Novas regras institucionais e desenvolvimento de valores de interesse público precisam ser desenvolvidos em conjunto. Até porque é reconhecido internacionalmente o déficit cultural brasileiro. A Unidade de Inteligência da The Economist, que organiza a cada dois anos o Índice da Democracia, mostra no relatório de 2010 que o Brasil ocupa a 47.ª posição, atrás de países como Panamá (46.º) Botsuana (35.º) e Timor Leste (42.º). O motivo da péssima colocação é justamente a falta de cultura e de participação política da população brasileira. Numa escala de zero o Brasil tem notas muito baixas nos subíndices Participação Política (nota 5) e Cultura Política (nota 4,38).

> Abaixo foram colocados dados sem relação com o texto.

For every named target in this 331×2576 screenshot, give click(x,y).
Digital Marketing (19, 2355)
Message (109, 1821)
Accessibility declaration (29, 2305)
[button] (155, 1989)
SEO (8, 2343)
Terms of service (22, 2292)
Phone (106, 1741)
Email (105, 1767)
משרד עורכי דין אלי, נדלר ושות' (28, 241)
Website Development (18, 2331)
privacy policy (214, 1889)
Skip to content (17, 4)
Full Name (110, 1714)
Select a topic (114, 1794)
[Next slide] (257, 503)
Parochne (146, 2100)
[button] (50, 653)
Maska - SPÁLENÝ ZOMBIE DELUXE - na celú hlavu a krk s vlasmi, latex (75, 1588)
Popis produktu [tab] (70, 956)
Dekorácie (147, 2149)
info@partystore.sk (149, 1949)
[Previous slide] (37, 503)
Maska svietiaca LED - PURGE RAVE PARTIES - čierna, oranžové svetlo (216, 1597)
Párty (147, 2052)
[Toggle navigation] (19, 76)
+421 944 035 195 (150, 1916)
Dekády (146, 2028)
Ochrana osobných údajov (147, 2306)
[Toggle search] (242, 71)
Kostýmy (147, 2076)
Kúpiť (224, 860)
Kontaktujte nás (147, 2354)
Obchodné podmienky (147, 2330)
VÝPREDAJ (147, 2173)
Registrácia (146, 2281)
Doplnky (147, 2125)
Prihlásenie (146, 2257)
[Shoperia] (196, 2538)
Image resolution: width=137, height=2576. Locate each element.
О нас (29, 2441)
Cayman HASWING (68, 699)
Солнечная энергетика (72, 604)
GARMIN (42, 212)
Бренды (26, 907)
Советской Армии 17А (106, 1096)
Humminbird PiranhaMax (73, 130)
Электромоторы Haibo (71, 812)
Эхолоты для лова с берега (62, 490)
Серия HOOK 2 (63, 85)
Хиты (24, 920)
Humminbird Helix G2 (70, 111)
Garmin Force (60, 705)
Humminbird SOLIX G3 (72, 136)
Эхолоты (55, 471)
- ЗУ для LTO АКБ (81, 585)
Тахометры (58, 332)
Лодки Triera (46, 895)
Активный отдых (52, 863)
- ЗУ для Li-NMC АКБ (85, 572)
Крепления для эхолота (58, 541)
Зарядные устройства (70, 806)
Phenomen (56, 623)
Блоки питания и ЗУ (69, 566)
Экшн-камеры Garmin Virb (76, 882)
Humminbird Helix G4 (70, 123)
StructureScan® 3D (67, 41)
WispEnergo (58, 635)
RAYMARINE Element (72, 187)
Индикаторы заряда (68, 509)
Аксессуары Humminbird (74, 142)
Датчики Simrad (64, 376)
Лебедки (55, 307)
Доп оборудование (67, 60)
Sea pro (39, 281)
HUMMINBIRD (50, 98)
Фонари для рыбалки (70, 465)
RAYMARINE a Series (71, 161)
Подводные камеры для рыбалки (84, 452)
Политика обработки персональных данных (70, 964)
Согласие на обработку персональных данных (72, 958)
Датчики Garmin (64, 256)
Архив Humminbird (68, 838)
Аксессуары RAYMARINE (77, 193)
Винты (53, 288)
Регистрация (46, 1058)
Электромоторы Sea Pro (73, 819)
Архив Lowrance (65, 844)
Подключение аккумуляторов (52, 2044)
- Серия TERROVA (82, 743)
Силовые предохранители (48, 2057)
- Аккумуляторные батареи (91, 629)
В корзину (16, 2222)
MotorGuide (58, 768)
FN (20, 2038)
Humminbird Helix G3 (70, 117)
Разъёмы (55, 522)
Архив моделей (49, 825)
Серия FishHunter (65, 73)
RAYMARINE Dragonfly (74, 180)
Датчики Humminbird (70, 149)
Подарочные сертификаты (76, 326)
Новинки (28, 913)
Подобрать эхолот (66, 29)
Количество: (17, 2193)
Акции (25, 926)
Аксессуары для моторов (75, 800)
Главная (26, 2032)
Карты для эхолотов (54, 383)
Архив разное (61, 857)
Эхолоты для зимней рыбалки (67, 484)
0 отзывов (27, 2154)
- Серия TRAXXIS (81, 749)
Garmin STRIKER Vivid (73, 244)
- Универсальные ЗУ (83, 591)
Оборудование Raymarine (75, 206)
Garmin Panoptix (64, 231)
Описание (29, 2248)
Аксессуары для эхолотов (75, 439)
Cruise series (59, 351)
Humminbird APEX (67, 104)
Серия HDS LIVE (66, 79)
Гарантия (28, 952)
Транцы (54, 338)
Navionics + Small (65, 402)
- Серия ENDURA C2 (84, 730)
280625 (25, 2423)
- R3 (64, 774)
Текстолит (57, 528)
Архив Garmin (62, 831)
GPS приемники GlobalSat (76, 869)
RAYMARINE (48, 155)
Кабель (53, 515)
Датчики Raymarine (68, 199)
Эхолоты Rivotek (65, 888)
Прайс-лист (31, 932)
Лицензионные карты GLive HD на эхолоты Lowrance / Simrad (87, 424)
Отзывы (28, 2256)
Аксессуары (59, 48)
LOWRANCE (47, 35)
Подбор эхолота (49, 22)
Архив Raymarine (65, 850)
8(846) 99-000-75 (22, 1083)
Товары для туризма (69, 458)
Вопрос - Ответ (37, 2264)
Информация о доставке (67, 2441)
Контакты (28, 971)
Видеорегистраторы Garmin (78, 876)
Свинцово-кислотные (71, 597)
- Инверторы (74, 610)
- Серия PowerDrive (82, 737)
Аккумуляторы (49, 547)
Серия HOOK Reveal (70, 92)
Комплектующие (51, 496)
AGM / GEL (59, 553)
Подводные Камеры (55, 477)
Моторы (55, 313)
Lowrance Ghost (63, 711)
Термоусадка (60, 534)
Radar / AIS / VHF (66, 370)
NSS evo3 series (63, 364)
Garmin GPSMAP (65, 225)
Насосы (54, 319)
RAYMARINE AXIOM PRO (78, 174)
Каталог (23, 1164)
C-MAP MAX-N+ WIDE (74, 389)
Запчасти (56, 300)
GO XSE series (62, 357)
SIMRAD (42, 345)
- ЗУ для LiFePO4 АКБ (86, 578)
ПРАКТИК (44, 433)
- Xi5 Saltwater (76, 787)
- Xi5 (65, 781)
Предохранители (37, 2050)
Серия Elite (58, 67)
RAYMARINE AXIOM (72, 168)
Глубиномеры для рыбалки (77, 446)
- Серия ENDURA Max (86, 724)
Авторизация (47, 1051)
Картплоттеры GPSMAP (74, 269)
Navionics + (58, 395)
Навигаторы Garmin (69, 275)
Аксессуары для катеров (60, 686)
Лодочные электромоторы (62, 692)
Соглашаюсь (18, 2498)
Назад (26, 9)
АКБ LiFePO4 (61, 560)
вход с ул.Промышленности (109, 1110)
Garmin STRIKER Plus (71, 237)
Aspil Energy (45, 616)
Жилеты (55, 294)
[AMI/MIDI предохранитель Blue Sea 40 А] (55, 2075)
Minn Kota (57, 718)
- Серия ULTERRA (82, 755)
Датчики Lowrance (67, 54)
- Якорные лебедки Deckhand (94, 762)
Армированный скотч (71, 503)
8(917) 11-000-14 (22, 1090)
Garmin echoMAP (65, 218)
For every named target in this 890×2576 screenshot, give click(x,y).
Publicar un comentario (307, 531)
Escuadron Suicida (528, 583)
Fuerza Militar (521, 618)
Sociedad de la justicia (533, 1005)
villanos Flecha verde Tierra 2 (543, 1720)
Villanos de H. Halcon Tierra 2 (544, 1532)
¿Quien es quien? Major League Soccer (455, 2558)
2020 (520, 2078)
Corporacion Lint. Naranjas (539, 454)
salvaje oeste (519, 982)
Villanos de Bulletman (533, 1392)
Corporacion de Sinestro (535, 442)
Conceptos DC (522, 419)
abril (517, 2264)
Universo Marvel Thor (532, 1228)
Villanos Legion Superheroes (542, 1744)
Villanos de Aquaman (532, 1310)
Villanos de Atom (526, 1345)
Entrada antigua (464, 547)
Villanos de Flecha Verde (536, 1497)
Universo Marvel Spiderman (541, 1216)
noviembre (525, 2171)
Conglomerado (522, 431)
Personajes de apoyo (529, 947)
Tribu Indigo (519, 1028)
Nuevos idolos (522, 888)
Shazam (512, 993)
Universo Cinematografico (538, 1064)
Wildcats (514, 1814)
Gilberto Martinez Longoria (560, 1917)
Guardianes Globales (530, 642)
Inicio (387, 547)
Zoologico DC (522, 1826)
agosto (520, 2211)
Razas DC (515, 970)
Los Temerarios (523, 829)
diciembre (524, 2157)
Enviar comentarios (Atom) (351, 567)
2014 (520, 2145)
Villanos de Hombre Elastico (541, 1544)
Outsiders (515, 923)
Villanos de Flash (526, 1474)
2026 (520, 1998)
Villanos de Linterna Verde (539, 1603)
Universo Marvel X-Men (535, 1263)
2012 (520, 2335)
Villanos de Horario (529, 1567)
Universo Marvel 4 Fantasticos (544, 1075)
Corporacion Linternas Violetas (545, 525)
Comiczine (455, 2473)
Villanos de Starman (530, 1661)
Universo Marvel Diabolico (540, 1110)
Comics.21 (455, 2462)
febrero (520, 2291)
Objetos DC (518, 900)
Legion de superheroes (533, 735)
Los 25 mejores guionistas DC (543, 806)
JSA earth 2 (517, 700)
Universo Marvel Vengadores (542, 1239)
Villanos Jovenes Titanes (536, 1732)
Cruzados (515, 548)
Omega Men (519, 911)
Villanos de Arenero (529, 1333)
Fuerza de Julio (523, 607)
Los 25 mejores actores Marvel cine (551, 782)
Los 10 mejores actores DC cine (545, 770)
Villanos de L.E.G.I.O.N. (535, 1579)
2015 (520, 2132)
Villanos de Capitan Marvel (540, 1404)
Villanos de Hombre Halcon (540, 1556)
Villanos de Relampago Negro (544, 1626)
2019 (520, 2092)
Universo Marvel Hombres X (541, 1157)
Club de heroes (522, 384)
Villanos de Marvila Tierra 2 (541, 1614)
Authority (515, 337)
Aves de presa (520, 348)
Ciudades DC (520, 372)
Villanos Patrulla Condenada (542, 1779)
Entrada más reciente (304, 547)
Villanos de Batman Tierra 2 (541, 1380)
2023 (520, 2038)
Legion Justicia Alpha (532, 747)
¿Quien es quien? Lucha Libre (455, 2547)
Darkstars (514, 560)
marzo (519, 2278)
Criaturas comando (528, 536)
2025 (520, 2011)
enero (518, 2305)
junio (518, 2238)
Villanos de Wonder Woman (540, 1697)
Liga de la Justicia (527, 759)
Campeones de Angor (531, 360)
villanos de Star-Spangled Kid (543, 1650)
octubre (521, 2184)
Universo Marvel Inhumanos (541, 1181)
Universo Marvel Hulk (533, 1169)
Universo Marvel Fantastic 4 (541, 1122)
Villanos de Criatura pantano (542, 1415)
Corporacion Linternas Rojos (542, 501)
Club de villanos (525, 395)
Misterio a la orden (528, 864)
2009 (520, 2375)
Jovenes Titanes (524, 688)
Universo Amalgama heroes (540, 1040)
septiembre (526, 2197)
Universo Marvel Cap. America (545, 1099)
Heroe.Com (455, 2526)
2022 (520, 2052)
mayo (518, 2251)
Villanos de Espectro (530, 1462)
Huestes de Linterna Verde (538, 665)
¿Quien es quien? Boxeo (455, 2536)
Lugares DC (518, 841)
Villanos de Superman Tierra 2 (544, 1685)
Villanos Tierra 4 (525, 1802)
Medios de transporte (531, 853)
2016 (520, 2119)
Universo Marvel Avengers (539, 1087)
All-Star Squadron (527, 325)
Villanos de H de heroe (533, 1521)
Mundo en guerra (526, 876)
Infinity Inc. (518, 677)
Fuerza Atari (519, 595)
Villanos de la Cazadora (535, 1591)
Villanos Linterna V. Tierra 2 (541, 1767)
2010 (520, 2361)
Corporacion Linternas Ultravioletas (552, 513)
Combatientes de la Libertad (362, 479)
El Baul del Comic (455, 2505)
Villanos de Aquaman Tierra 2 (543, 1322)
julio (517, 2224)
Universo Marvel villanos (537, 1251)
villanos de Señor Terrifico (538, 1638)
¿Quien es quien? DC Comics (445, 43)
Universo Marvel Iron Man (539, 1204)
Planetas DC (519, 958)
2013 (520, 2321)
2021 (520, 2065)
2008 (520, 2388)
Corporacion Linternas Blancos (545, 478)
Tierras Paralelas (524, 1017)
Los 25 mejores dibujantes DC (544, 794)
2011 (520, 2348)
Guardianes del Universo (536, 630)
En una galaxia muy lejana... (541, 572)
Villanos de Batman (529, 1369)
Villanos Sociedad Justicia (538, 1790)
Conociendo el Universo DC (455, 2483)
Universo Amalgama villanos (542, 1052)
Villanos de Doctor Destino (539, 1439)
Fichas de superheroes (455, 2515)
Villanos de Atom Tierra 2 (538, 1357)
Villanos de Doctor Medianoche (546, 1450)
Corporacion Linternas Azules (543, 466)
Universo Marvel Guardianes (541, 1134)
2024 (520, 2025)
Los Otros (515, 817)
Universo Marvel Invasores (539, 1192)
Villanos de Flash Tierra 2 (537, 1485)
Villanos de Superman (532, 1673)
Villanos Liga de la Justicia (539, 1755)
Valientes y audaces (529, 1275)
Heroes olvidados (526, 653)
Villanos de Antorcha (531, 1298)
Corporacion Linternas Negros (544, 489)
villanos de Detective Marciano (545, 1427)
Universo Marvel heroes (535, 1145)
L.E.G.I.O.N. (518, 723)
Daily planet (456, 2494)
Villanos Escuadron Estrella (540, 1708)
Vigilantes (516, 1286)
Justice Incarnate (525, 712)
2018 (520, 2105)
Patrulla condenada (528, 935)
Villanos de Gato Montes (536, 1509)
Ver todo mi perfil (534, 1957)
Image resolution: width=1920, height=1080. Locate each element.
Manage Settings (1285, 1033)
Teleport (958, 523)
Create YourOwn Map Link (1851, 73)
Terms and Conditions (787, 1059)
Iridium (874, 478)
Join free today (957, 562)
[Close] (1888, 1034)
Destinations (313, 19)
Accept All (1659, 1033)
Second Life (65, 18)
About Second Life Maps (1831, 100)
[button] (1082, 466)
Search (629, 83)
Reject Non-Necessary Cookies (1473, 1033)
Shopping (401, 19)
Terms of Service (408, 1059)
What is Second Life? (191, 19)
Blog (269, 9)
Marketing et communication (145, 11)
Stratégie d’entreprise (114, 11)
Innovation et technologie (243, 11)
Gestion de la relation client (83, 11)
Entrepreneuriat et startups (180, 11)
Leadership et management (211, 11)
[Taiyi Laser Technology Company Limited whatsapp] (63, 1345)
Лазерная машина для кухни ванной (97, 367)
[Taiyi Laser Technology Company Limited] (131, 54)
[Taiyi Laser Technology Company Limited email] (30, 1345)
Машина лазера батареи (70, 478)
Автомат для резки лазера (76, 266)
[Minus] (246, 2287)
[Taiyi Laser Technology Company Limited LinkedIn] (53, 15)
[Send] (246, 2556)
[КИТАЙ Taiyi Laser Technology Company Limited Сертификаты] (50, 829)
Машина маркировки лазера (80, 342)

Para alterar esse índice revelador da acomodação brasileira, certamente não bastam leis. Será necessário um esforço da sociedade para estabelecer iniciativas educacionais que permitam a reversão do déficit de participação e cultura política brasileira.

É um caminho mais difícil que aprovar leis. Exige investimentos de tempo e dinheiro de governos, mas não só dele. Exige adesão de escolas, universidades e outros atores sociais. Pode demorar décadas. Mas sem o desenvolvimento de uma educação republicana a população brasileira continuará a aceitar apática a apropriação do Estado por alguns grupos políticos. Continuará a aceitar a desigualdade de tratamento. Continuará a aceitar um poder público que não responda às suas necessidades de forma adequada.

Os manifestantes que vão às ruas hoje protestam contra a corrupção. É um bom começo. Mas será melhor ainda se tal movimento crescer a ponto de fazer nascer uma nova cultura política.